• [How to complete this task] Using the records below, quote only the span that opens with the line containing "Task: Open the" and closes with the line containing "Click the Hamad", exactly and inclusively.

• [Study material]
**********
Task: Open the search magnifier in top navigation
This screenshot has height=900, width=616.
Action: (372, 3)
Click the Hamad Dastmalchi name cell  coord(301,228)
**********
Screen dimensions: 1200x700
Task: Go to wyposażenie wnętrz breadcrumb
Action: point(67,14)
**********
• [Task solution]
Task: Open the search magnifier in top navigation
This screenshot has height=900, width=616.
Action: (372, 3)
Click the Hamad Dastmalchi name cell  coord(301,228)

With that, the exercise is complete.